Begin RECORDS SUPPLIED
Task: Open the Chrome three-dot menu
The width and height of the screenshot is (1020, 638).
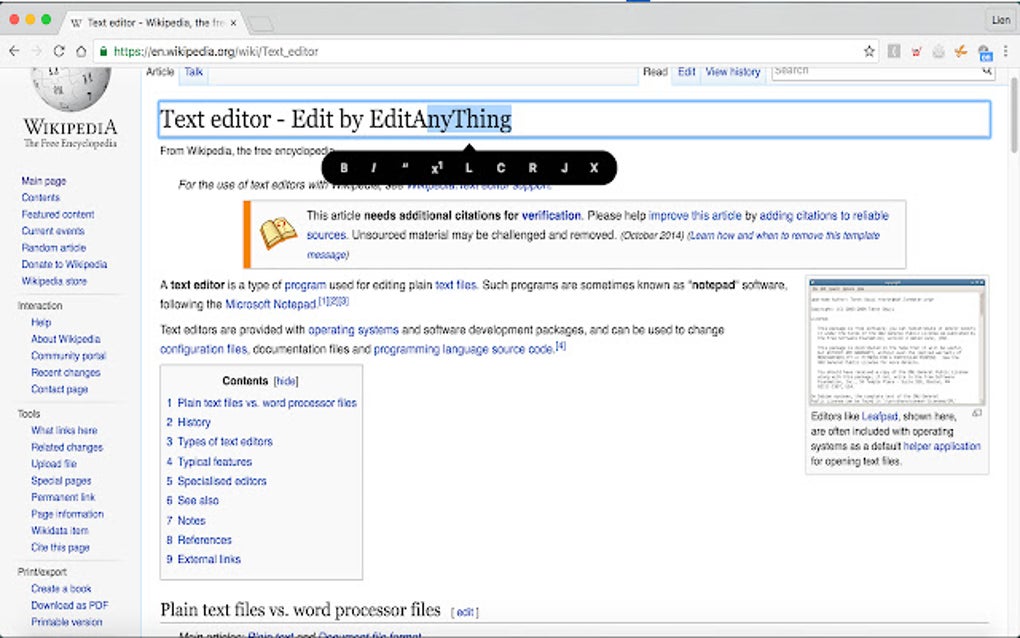Action: pos(1005,51)
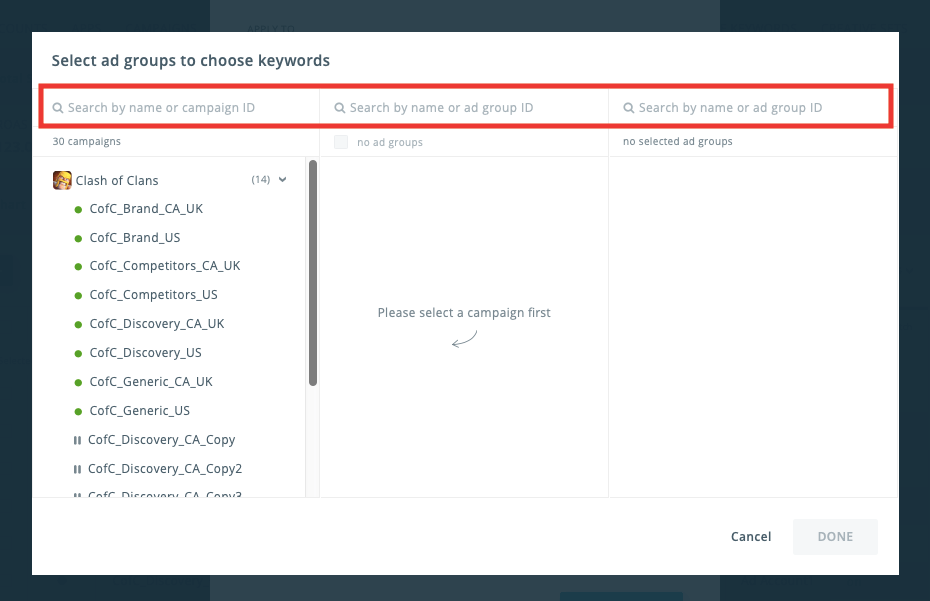Viewport: 930px width, 601px height.
Task: Click the pause icon beside CofC_Discovery_CA_Copy2
Action: point(78,468)
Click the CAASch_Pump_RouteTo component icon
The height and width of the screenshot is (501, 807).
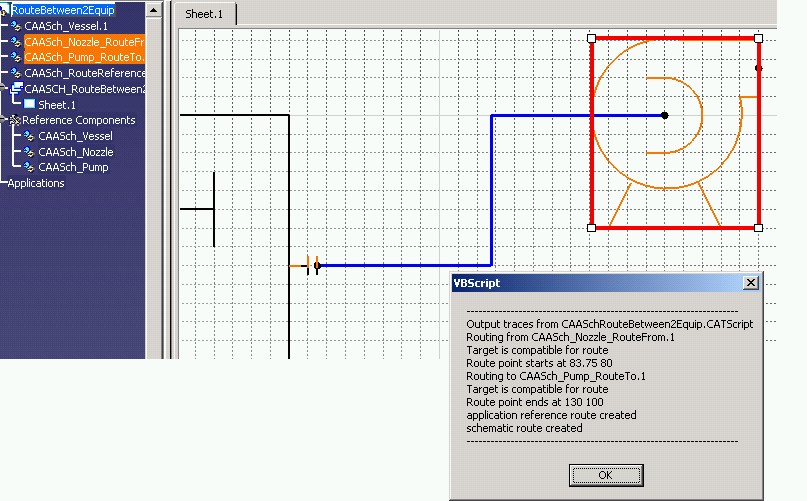pos(15,58)
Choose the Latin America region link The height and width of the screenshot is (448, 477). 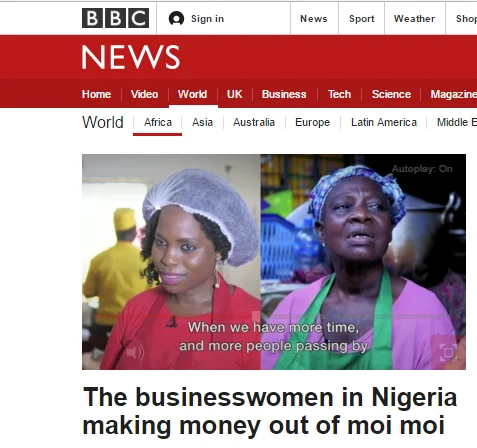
End RECORDS SUPPLIED
**SHORT PROBLEM:** Transcribe every line of the listing above word for word, leaving out the pictures.

**WRITTEN ANSWER:**
Task: Open the Chrome three-dot menu
The width and height of the screenshot is (1020, 638).
Action: pos(1005,51)
Viewport: 930px width, 601px height.
Task: Click the pause icon beside CofC_Discovery_CA_Copy2
Action: point(78,468)
Click the CAASch_Pump_RouteTo component icon
The height and width of the screenshot is (501, 807).
pos(15,58)
Choose the Latin America region link The height and width of the screenshot is (448, 477). 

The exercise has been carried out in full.